> **本文抜粋**
雨宮神父のセミナーは、例年なら70名ほどの方が部屋一杯に集うはずでしたが、会館のコロナ対策のために定員30名厳守となりました。お断りしなければならなかった皆様には、改めて、心からお詫び申し上げます(なお、セミナーの録音は、講師の許可を得ましたので、バイブル・ハウスのホームページで聴くことができるようにしたいと思います)。厳重な対策をしながらではありましたが、やはりご本人がそこにおられるという“存在感”から伝わるものは、手軽なオンライン映像とは一味も二味も違うことを実感させられたセミナーでした。感謝!

16世紀の宗教改革者ジャン・カルヴァンは、次のようなことを書いています。「この人生を取り囲む災いは数え切れず、それを脅かす死も同じだけ多い。肉体は千もの病気の温床であるし、どこへ出かけても死の恐怖から逃れられない。船に乗っても馬に乗っても死と隣り合わせ、町の通りは屋根瓦の数だけ危険が待っている。家に居ても火事や盗難の心配を免れず、畑は不作の原因が満ちている。要するに、人間は生きている間中、首に剣を突きつけられているようなものだ…。ところが、ひと度、私たちが、神の摂理の光に照らされるや、それまで私たちを悩ませていた極度の不安と恐れだけでなく、いっさいの心配事から解放される」と。すべてのことは私たちの天の父の御手の中で起こる、と信じるからです。

この世に恐るべきことは山ほどありますが、真に恐るべき方が私たちの父であられるとは、何という幸い、何という慰めでしょうか!

> **収集データ**
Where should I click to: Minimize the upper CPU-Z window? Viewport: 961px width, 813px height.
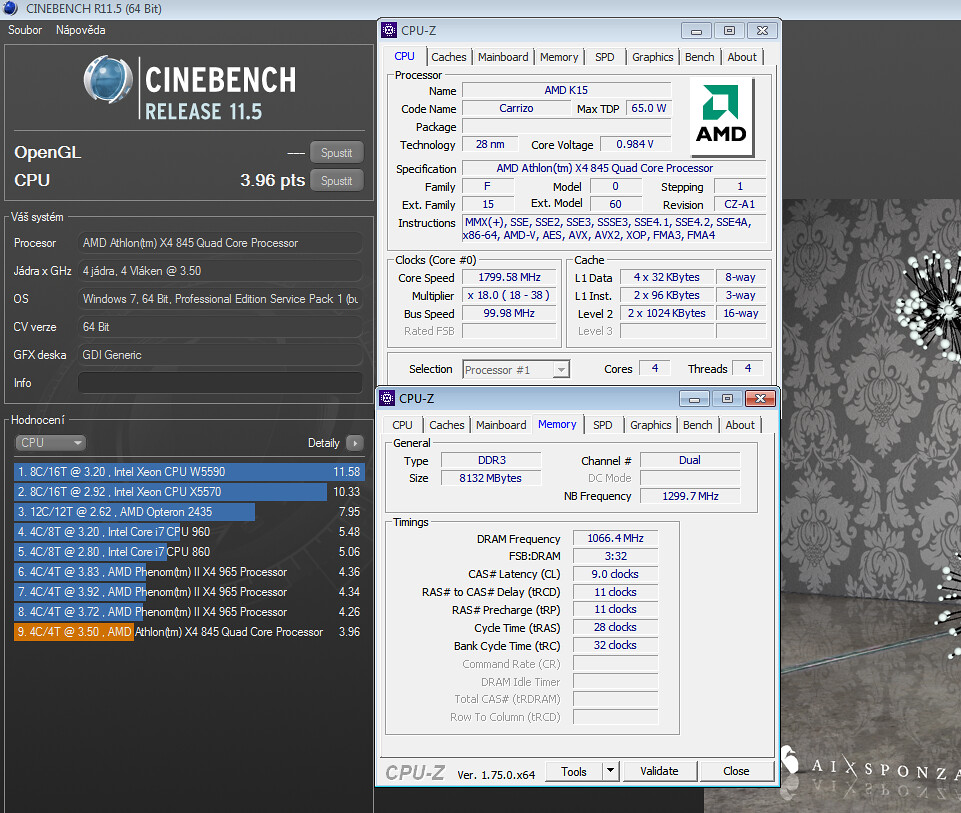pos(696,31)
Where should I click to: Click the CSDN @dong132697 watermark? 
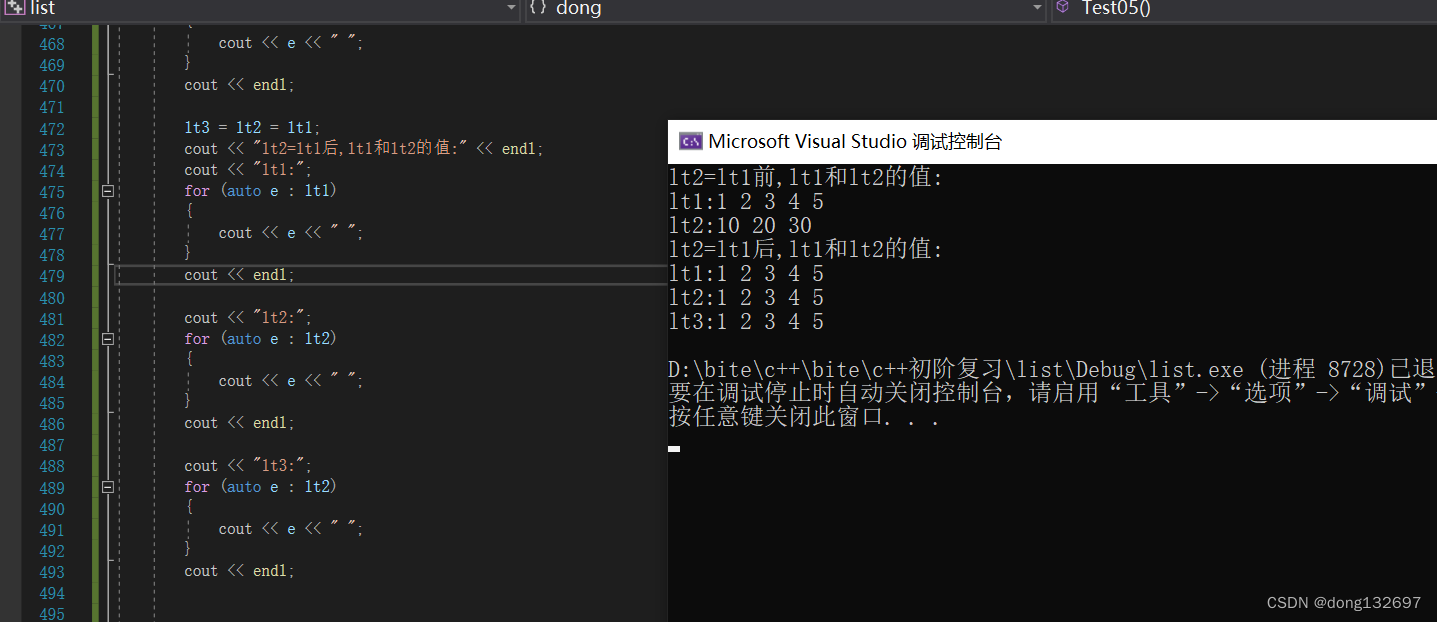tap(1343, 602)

> **課題**
本文抜粋のうち、「16世紀の宗教改革者ジャン・」から「で起こる、と信じるからです。」までを、両端の語句も含めて一字も変えずに引用してください。 データは本文抜粋とは別の出典から取られています。

> **正解**
16世紀の宗教改革者ジャン・カルヴァンは、次のようなことを書いています。「この人生を取り囲む災いは数え切れず、それを脅かす死も同じだけ多い。肉体は千もの病気の温床であるし、どこへ出かけても死の恐怖から逃れられない。船に乗っても馬に乗っても死と隣り合わせ、町の通りは屋根瓦の数だけ危険が待っている。家に居ても火事や盗難の心配を免れず、畑は不作の原因が満ちている。要するに、人間は生きている間中、首に剣を突きつけられているようなものだ…。ところが、ひと度、私たちが、神の摂理の光に照らされるや、それまで私たちを悩ませていた極度の不安と恐れだけでなく、いっさいの心配事から解放される」と。すべてのことは私たちの天の父の御手の中で起こる、と信じるからです。